In Turkey, the Erdogan government continues to persecute the followers of Fethullah Gülen, a preacher who fell out with his former ally Recep Tayyip Erdogan. In order to track down hidden Gülenists, Erdogan's police appears very creative, as discussed in Turkish Minute, an opposition webzine published outside Turkey, probably by the Gülen movement.
“Who introduced you to your spouse?” is one of the questions routinely asked during the interrogation of people detained as part of investigations into the Gülen movement in Turkey. This seemingly odd question about private life is connected to the mass incarceration of thousands of people in the country. A police operation on the morning of Jan. 26 that led to the detention of 19 upon warrants issued by Ankara prosecutors was just one example.
The detainees are charged with forming the “marriage network” of the Gülen group, which is accused by the Turkish government of orchestrating a failed coup in July 2016 despite its denial of any involvement. According to the prosecutors, the suspects taken into custody were involved in efforts to help single Gülen movement followers get married.
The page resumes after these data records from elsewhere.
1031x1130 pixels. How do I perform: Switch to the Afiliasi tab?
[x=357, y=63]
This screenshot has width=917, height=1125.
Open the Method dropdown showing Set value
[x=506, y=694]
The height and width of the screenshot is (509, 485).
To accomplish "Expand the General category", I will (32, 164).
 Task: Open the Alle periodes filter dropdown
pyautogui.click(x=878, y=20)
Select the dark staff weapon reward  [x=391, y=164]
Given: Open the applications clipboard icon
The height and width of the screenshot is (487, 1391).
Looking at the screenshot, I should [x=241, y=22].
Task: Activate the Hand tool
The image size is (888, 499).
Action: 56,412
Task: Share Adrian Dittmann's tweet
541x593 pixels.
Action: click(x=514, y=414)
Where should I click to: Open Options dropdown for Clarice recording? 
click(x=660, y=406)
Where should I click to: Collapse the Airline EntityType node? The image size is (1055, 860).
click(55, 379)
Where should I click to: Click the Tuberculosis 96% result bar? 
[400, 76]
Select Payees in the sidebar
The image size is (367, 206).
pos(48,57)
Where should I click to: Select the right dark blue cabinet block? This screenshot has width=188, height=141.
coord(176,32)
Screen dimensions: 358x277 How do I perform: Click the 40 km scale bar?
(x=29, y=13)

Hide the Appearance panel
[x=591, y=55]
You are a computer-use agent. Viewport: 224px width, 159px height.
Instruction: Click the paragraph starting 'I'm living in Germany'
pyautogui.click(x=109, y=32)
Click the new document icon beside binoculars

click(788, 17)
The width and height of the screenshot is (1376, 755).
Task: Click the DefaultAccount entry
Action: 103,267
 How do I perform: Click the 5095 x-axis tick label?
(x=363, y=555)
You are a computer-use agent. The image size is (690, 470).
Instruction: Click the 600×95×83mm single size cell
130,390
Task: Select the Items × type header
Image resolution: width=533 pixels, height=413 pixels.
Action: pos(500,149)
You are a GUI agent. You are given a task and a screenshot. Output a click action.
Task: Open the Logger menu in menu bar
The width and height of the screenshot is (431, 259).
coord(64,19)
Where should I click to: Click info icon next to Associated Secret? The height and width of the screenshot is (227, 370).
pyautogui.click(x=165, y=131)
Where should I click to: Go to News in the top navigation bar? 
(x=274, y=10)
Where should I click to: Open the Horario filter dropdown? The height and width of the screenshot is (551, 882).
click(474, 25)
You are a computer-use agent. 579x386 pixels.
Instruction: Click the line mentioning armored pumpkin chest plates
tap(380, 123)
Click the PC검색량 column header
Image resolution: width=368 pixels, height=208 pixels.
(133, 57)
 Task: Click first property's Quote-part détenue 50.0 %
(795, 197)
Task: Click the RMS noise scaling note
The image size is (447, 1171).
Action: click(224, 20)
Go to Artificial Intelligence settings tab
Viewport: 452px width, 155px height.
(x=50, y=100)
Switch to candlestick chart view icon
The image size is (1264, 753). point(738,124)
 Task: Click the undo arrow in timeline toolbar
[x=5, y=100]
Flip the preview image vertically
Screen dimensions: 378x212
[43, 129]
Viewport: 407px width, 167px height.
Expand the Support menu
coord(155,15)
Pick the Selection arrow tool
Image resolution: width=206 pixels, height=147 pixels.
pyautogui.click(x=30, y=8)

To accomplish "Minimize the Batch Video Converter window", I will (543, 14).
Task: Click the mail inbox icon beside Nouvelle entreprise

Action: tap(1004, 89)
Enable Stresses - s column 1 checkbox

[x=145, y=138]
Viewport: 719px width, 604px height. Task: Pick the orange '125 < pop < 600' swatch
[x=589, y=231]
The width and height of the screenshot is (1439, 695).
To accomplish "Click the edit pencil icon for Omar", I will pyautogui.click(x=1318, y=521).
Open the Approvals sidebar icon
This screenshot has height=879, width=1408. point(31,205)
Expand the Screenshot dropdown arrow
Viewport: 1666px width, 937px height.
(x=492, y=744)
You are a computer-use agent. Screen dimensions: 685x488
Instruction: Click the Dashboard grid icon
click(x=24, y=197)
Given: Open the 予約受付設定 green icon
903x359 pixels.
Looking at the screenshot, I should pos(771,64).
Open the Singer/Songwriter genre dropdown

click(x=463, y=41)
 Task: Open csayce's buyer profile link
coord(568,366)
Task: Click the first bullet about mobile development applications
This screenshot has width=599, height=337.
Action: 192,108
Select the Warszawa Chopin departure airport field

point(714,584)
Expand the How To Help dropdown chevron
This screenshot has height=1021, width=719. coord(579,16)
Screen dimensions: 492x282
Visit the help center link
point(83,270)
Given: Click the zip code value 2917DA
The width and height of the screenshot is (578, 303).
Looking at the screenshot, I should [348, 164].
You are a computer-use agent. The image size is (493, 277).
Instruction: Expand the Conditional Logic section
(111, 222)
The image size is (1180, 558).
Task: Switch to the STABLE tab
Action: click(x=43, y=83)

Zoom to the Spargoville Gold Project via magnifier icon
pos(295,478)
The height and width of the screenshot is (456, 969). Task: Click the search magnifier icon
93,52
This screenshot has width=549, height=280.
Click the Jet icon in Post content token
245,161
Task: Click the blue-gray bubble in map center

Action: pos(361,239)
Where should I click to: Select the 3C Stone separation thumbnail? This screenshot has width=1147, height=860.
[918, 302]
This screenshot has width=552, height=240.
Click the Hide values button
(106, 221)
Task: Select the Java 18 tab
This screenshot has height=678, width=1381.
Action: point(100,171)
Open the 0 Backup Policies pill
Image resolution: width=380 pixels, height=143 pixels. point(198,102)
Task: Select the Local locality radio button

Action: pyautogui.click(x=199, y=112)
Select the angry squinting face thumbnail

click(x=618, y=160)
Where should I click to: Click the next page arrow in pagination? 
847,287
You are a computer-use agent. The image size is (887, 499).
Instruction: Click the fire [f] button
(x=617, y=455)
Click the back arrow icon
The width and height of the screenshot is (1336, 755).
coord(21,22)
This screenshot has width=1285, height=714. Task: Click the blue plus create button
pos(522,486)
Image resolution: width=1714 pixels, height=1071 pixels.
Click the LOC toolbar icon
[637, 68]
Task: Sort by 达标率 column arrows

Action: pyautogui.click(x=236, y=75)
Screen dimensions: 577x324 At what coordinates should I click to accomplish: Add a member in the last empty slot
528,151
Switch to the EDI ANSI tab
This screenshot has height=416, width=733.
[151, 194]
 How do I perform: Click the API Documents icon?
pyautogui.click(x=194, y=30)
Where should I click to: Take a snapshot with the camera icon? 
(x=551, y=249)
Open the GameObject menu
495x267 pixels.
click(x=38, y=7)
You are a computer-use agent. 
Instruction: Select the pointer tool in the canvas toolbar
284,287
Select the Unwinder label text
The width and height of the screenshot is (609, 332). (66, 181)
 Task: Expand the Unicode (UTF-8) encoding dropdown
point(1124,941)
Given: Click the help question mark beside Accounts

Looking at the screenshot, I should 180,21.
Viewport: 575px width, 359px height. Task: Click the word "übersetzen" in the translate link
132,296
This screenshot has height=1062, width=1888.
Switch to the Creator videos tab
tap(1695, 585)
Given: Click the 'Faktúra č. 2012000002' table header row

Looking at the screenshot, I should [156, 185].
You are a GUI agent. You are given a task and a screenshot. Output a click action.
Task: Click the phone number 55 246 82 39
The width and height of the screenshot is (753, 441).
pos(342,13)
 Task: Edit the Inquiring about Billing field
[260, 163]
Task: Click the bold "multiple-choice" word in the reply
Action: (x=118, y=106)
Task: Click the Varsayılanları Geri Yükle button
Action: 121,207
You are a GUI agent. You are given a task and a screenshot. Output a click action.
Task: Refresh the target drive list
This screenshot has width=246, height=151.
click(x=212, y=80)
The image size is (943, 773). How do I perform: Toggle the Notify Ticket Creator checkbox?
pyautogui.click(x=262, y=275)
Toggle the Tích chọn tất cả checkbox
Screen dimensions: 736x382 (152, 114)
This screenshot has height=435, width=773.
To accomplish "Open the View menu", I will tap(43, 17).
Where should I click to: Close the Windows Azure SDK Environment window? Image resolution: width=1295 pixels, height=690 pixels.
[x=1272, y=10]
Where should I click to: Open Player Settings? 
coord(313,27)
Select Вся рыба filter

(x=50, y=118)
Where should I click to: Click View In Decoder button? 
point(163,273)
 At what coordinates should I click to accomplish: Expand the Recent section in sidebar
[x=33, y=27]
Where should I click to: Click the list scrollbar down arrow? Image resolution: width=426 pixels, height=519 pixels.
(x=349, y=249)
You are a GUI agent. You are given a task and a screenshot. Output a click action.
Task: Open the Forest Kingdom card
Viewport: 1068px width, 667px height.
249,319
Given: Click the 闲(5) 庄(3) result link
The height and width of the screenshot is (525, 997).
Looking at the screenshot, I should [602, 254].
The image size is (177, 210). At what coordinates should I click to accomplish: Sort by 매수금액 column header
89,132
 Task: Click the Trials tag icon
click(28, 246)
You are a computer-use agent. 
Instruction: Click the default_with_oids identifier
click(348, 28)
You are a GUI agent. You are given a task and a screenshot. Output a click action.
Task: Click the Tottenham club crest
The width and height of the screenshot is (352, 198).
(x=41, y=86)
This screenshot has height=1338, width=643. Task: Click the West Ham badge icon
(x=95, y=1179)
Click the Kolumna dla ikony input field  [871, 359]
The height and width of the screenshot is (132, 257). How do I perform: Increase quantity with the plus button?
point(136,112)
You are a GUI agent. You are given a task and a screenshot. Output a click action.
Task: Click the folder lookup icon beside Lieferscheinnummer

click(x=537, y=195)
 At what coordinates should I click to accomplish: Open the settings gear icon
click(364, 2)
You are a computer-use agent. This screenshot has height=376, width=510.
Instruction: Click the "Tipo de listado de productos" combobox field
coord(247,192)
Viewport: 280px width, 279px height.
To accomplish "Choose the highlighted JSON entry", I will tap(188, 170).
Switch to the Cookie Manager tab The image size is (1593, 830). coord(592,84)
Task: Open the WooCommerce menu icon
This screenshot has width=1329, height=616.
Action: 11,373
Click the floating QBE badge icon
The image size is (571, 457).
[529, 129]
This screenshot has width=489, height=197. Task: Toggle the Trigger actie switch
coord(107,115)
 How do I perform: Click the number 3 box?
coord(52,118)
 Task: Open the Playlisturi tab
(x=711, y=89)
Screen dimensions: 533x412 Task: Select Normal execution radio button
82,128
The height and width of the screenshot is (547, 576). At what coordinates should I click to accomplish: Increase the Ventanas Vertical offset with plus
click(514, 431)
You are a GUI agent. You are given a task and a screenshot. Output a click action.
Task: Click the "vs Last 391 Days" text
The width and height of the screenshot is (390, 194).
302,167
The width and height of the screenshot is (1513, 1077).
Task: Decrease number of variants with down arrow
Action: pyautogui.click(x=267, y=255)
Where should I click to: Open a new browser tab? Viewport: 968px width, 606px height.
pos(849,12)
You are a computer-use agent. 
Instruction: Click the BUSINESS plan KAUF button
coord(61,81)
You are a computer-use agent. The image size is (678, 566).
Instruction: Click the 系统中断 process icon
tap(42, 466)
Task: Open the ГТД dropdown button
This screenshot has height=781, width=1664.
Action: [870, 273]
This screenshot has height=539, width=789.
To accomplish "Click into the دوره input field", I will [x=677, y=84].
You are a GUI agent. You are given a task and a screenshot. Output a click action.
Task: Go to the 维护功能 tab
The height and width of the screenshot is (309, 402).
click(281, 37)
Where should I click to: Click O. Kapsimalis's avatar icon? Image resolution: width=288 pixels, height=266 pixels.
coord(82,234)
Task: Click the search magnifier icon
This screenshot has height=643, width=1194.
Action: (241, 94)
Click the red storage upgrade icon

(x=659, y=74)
“In the framework of investigations into FETÖ’s current marriage network, detention warrants have been issued in Ankara for 19 suspects across 13 provinces who have been identified in informant testimonies as being affiliated with the FETÖ/PDY,” the Ankara Chief Prosecutor’s Office said in a written statement, using the derogatory terminology that the Turkish government and authorities have adopted to refer to the group.
Intel criteria for identifying Gülen followers
Family is also one of the fields that the National Intelligence Organization (MİT) looks into as part of their efforts to uncover members of the faith-based group. Having a handicapped child is also one of MİT’s criteria as Gülen followers often choose not to abort their handicapped babies out of religious considerations.
Another criterion is how the spouses met each other. If the couple was introduced to each other with the help of a Gülen follower, the entire family is identified as such.
Coming from a modest socioeconomic background and climbing up in society is also one of the criteria. For instance, high-ranking civil servants or military officers who grew up in rural areas and in families without other high-level bureaucrats are also suspected.
Getting an education abroad and speaking foreign languages are also listed as criteria as many Gülen followers, particularly those in public service, have gone abroad for education at some point in their lives and their linguistic skills are often above the national average.
Among the many criteria, those who fulfill at least three are usually identified as suspected Gülen movement members and referred by prosecutors to courts for arrest.
Police registering stories of marriage
According to Interior Ministry data, some 550,000 people in Turkey have been the subject of Gülen-related investigations, and about 170,000 have thus far been arrested for varying periods of time. Some 30,000 are currently held behind bars, and thousands of cases are still pending before courts.